■ **Work order A**
In the passage below, rewrite the paragraph beginning "Theo was his father’s son, therefore" as a short bulleted list that keeps its main facts.
■ **Work order B**
Answer these questions from the passage below, one answer per line, marked (i), (ii), (iii):
(i) How old was the narrator when he first said anything?
(ii) Which three specialists had assessed Theo?
(iii) What did the pediatrician say she thought Theo was?
■ **Work order C**
Output the part of the passage below that runs between "We judged it" and "and a half.", inclusive.

■ **Document passage**
BEGIN

We judged it to be little more than a routine appointment with the pediatrician, and so only I had gone, not my wife Klara. Both of us did not need to be there. Would she not confirm what we suspected? That our soon-to-be three-year-old son, Theo, was just like me, no more than a late starter. My mother had reassured me – as only mothers can – that I had been the very same. I did not crawl, just walked, and this I did about a year too late. And my speech, well, that was late also. I had said nothing until I was two and a half.

Theo was his father’s son, therefore, developing in his own inimitable way, and the pre-school manager was simply being neurotic and overzealous in her concern for Theo’s development – his failure to hit certain key milestones. His nursery was not worried in the slightest. An occupational therapist, a physiotherapist and a speech therapist had assessed him, and they had raised no major concerns. And so was this not just final confirmation that Theo was fine, albeit a little slow in getting his act together?

The pediatrician took to him immediately, Theo charming her with his big blue eyes and shy smile, behind which lurks a great confidence, as if he already knows he’s in possession of good looks, which will serve him well as a teenager and young man. She took out some toys. He did as he always did and flopped clumsily on the floor, almost in the manner of a rag doll, legs splayed either side, and began to play. She asked me about him, the usual questions. When did he sit up on his own, crawl, walk, talk, blah-blah-blah? I answered as best I could, unsure of exact dates, though my answers were not important because, well, he was his father’s son.

He sat for quite a while and played. “I think he’s an intellectual,” the pediatrician said warmly, then asked him to get up, and he did as he always did and heaved himself to his feet, using his hands to help him stand, looking as if he was climbing up his legs. She then said she wanted to see him walk, and we left her consulting room. Theo, excited by the change of scene, did as he always did and waddled fast down the corridor, his idiosyncratic gait – hips swinging camply from side-to-side – a perfect metaphor for his development: he did things his way. And lastly, she wanted to see him walk up some stairs, which he likewise struggled with, taking one tentative step at a time whilst clutching at the wall in the absence of a rail, until after a few steps he gave up, crawled up a few more, then insisted that daddy carry him the rest of the way.

END

■ **Source information**
BEGIN

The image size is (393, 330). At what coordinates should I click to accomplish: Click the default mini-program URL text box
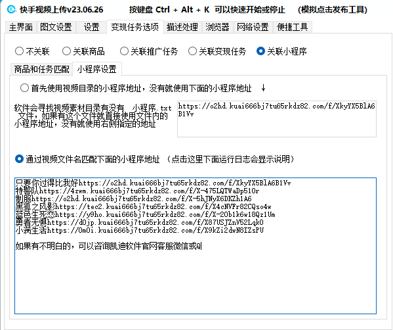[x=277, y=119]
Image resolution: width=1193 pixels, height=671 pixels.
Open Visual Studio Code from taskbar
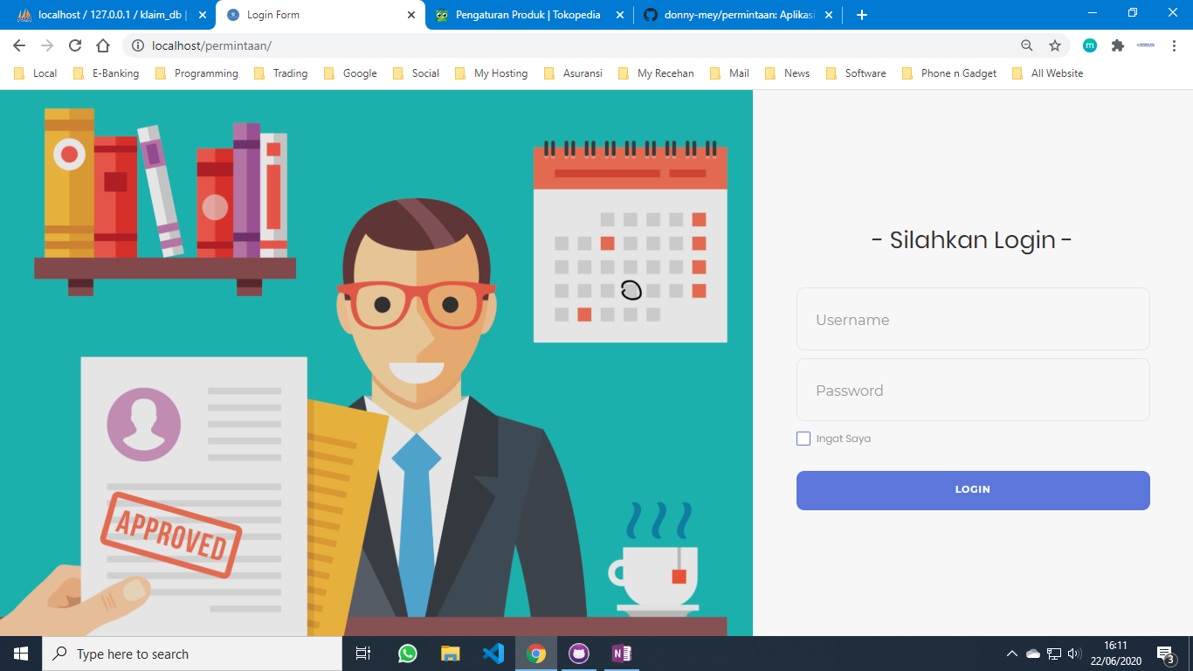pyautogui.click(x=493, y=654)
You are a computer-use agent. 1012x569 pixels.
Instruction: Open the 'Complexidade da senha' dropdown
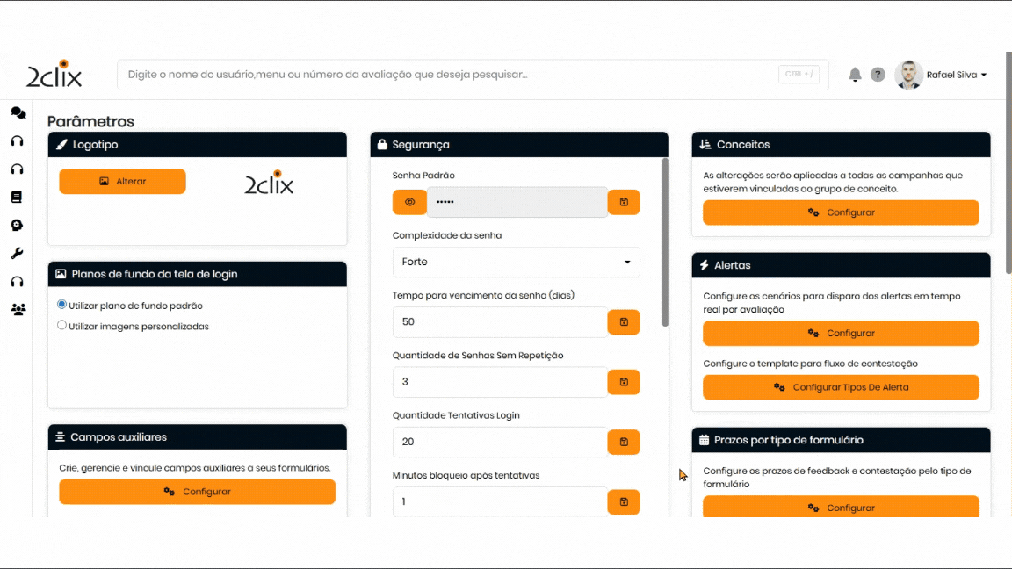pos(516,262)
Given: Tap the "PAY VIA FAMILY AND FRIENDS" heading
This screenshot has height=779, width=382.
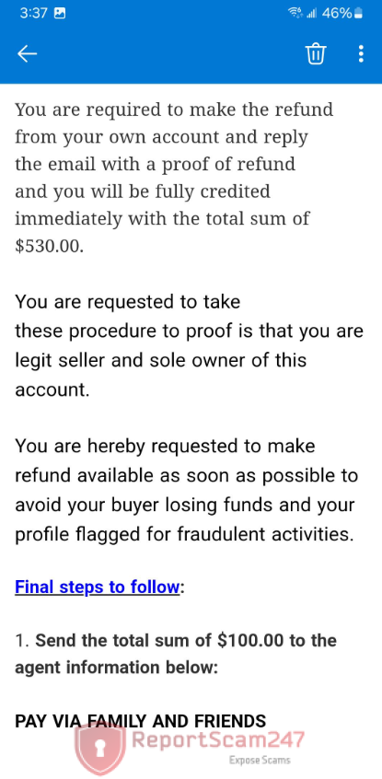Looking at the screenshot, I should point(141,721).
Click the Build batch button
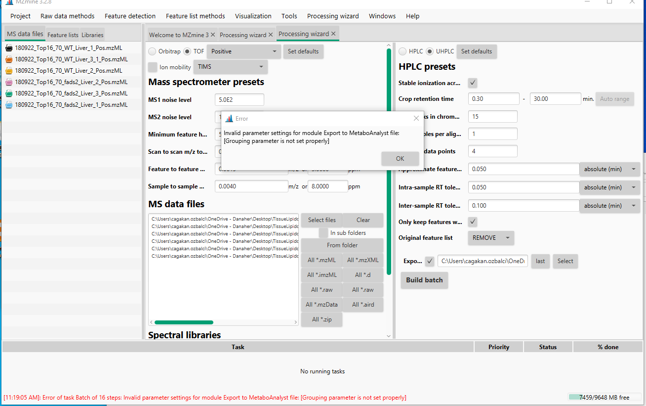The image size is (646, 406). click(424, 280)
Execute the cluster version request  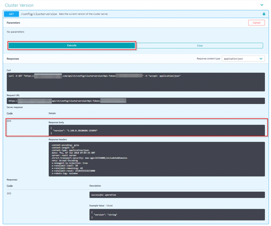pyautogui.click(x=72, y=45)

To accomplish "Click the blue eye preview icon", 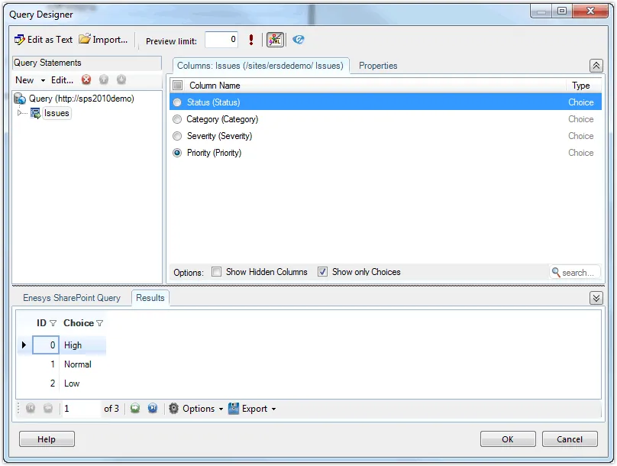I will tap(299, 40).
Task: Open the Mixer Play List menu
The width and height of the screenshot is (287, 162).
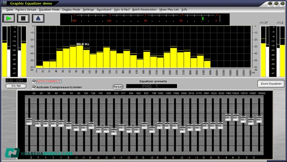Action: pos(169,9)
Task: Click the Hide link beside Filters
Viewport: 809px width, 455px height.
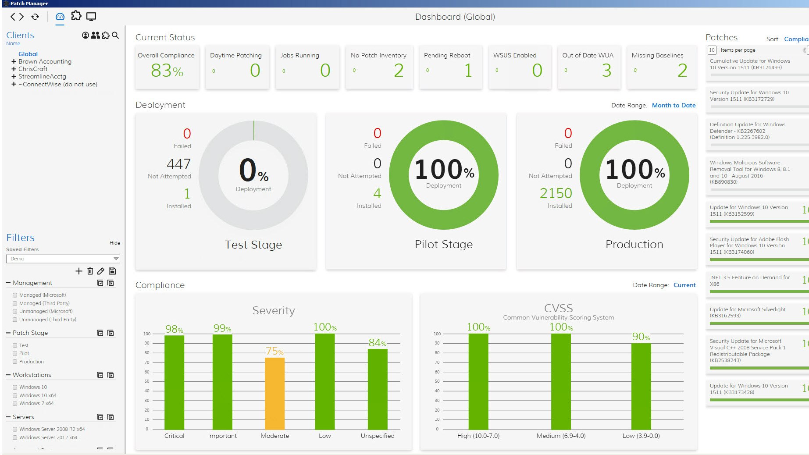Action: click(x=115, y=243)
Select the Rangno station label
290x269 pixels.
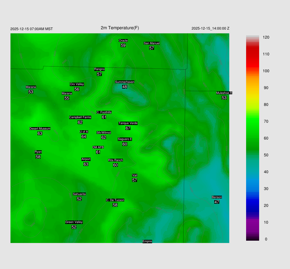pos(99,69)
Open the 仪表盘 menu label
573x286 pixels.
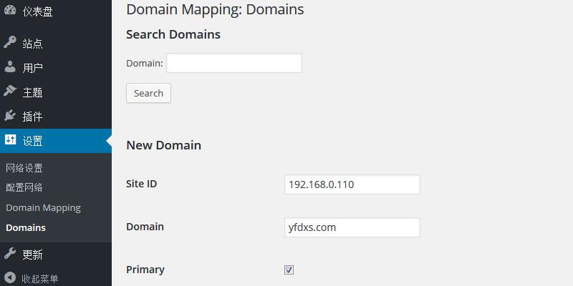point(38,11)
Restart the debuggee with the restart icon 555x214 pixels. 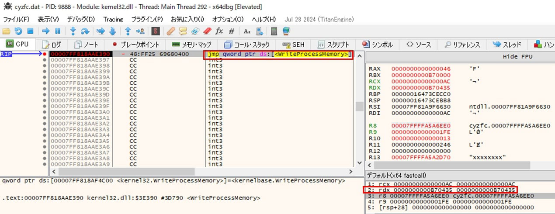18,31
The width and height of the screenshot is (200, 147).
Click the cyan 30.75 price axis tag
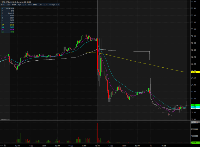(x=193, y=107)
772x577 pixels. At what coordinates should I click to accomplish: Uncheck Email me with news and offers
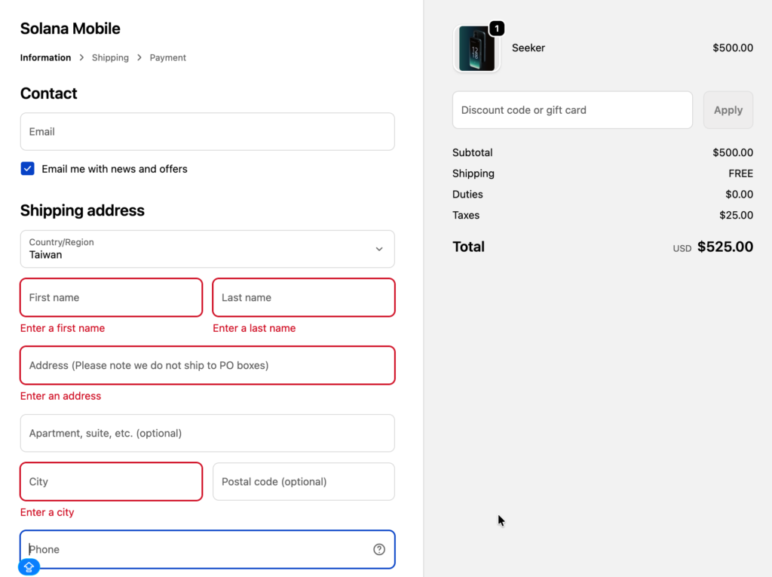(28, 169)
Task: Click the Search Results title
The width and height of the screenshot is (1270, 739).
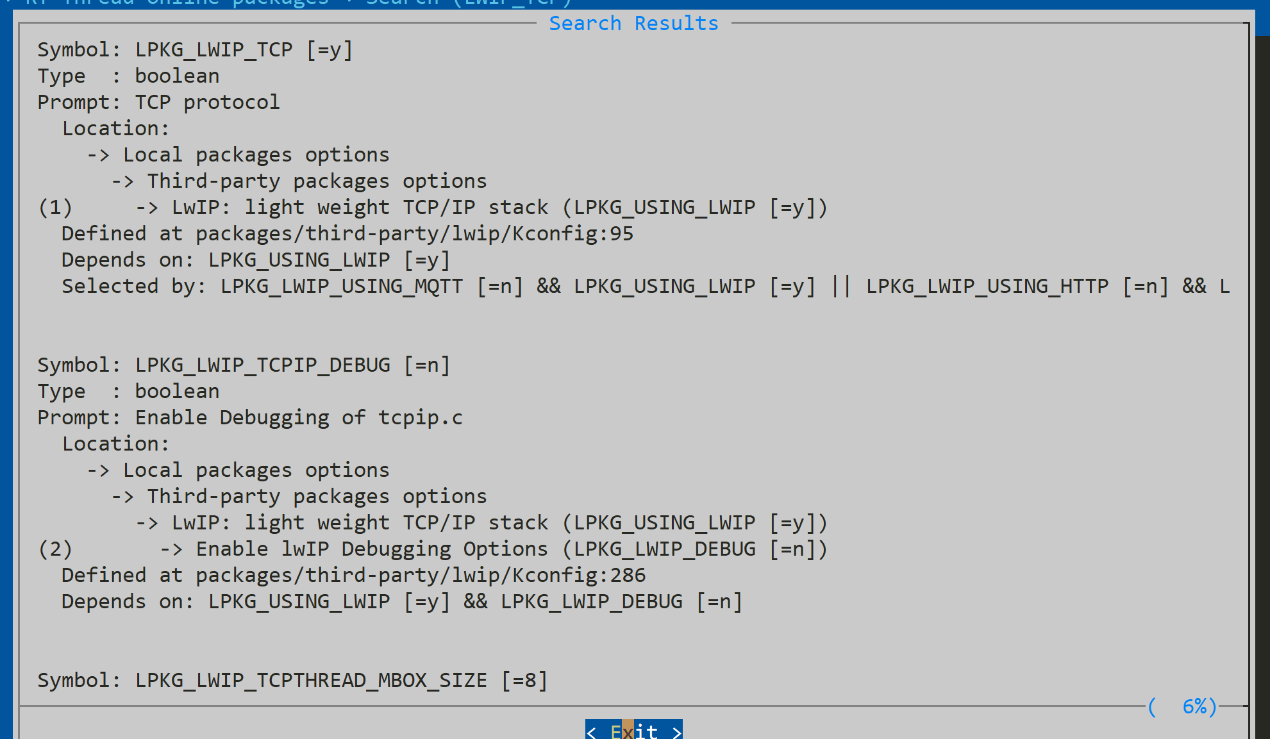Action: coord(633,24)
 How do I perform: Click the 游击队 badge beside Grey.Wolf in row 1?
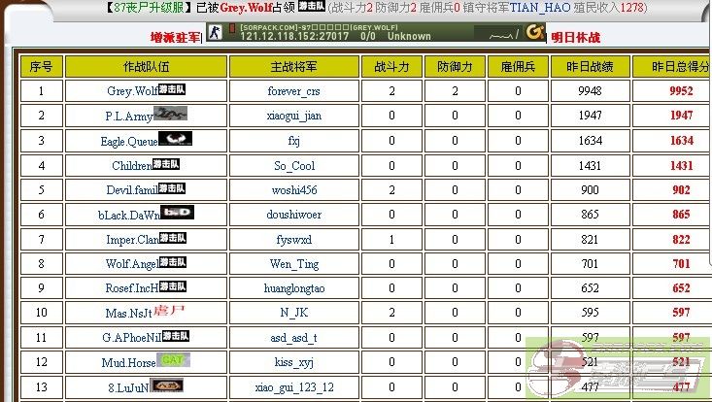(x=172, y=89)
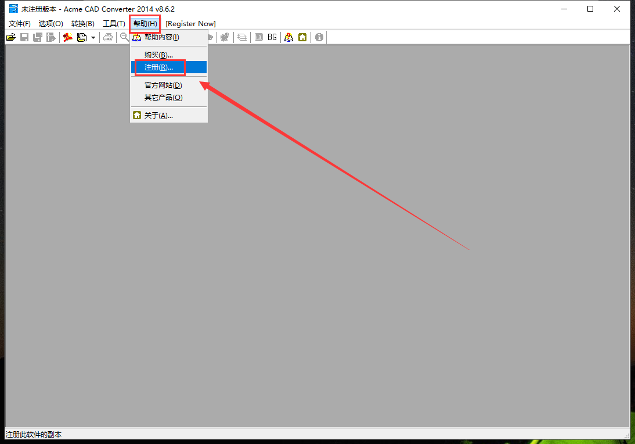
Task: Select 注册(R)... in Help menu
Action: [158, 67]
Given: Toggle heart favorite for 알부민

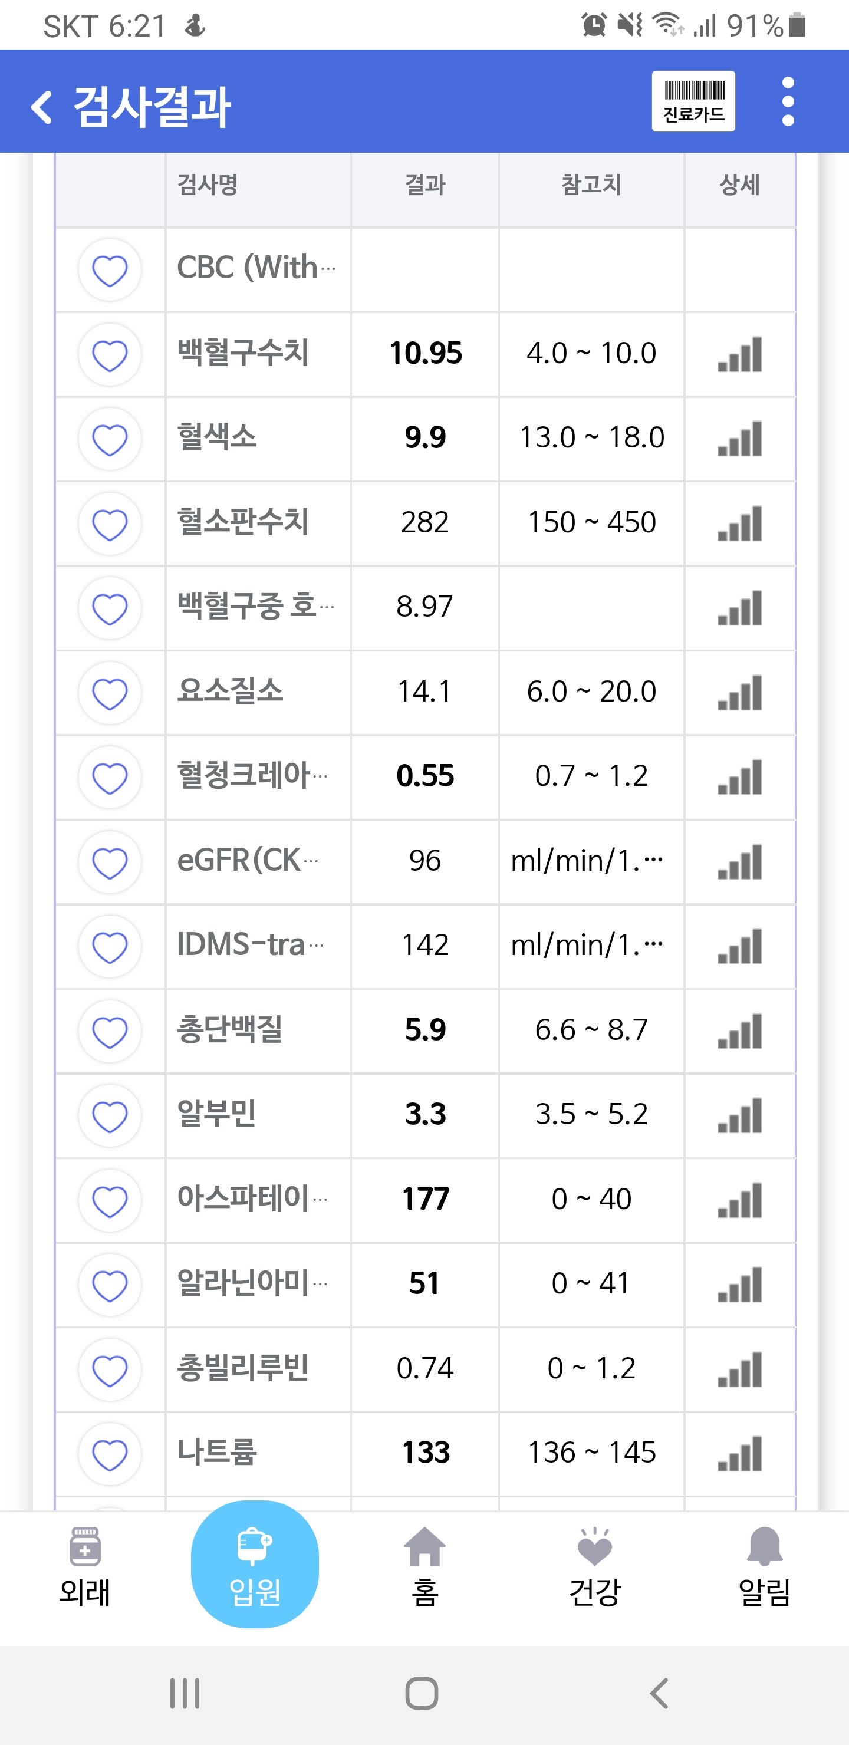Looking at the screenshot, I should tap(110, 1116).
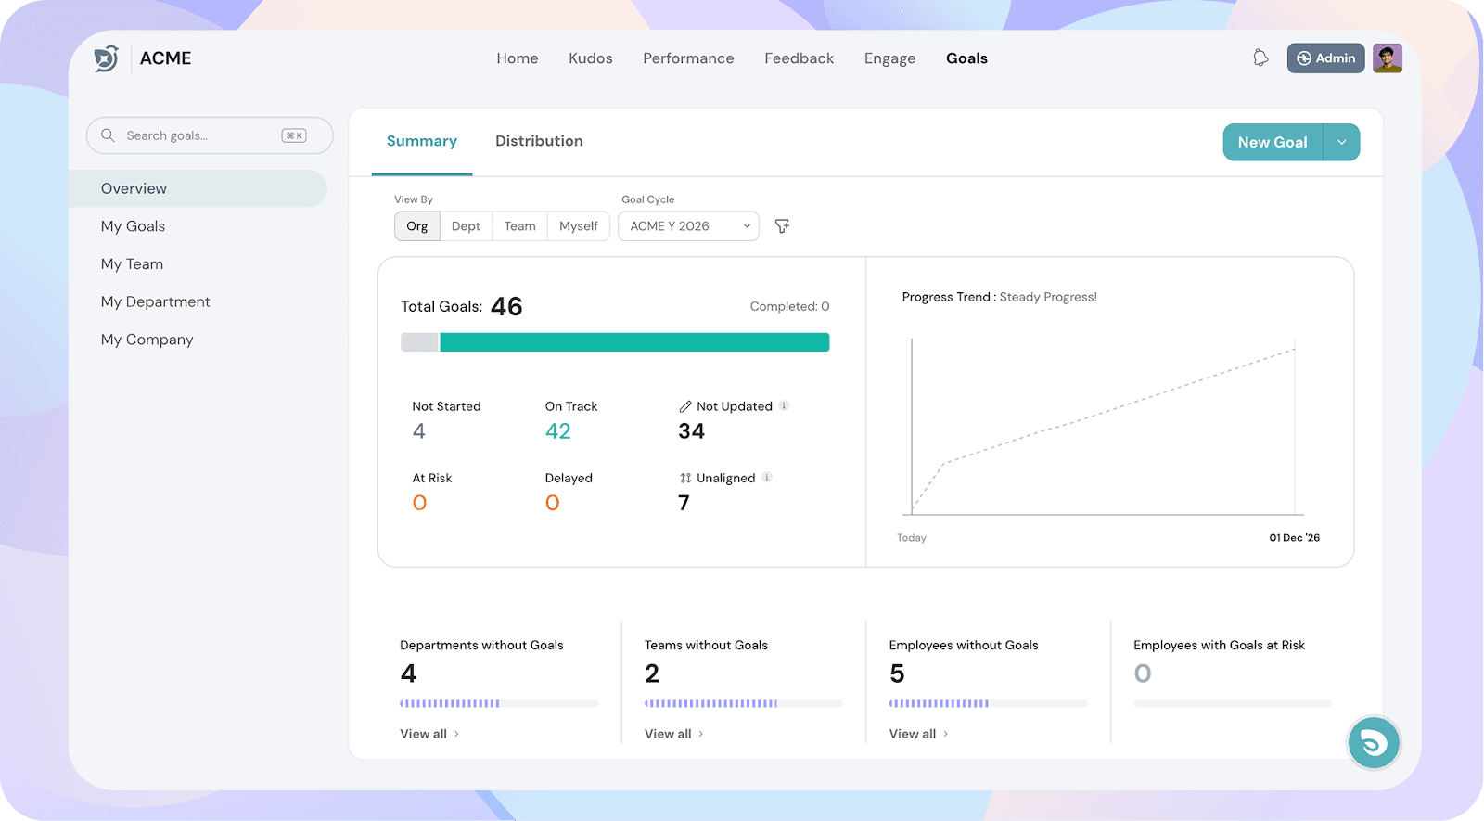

END

■ **Task result A**
- Theo was seen as his father's son, developing in his own way.
- The pre-school manager was thought to be neurotic and overzealous in her concern that Theo had failed to hit certain key milestones.
- His nursery was not worried at all.
- An occupational therapist, a physiotherapist and a speech therapist had assessed him and raised no major concerns.
- The visit was expected to give final confirmation that Theo was fine, if a little slow.

■ **Task result B**
(i) Two and a half.
(ii) An occupational therapist, a physiotherapist and a speech therapist.
(iii) An intellectual.

■ **Task result C**
We judged it to be little more than a routine appointment with the pediatrician, and so only I had gone, not my wife Klara. Both of us did not need to be there. Would she not confirm what we suspected? That our soon-to-be three-year-old son, Theo, was just like me, no more than a late starter. My mother had reassured me – as only mothers can – that I had been the very same. I did not crawl, just walked, and this I did about a year too late. And my speech, well, that was late also. I had said nothing until I was two and a half.